March 20, 2012
BANGKOK (AFP) - A Lebanese man with alleged links to the Hezbollah militant group arrested in Thailand will appear in court Wednesday on charges of breaking weapons control laws, a senior prosecutor said.
The suspect, who is also believed to have a Swedish passport, was arrested in Bangkok in January and police later found a large amount of chemicals that could be used to make a bomb at an address he rented.
"Prosecutors agreed to charge him with breaking weapons control laws," Pongniwat Yuthaponboripan, director general of the department of criminal litigation, told AFP Tuesday.
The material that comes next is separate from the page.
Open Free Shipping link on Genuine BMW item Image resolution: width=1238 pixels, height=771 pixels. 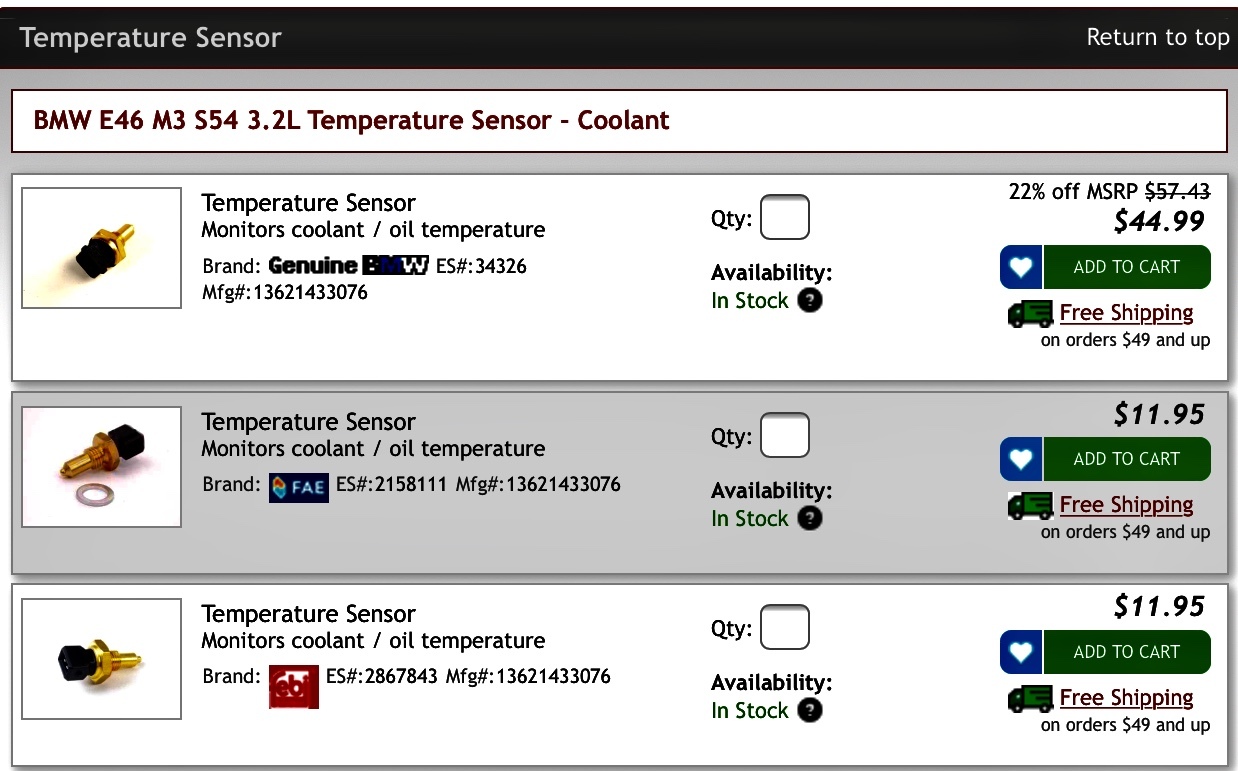[1127, 313]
Ammonium nitrate is commonly used in agriculture, but mixed with other substances can make a bomb. Possession of the chemical requires a permit in Thailand.
Pongniwat said police investigators had concluded one charge against him and, depending on the evidence, he could later also be charged with terrorism.
The court will hear his plea on Wednesday.
Thai authorities allege he has links to Hezbollah, an Iranian- and Syrian-backed Muslim Shiite group that is blacklisted as a terrorist organisation by Washington.
Prior to his arrest, the United States had warned of a "serious" threat of a terrorist attack on tourist areas in Bangkok.
The country has been further shaken by a string of botched blasts in the capital on February 14 in an alleged plot to kill Israeli diplomats.
Thai police are holding two Iranians, one of whom was badly hurt as he hurled a bomb at police while fleeing.
Another suspect was detained in Malaysia, while arrest warrants have been issued for two more Iranians believed to have left the country.
Israel has blamed Iran over the Bangkok blasts, as well as attacks on Israeli embassy staff in India and Georgia a day earlier.
Thai police have said they believe that Israeli diplomats were the intended target of the botched plot but have yet to produce hard evidence.
The safety scares dealt a new blow to the kingdom's tourism industry, still recovering from the fallout of months of devastating floods last year, as well as several rounds of political unrest in recent years.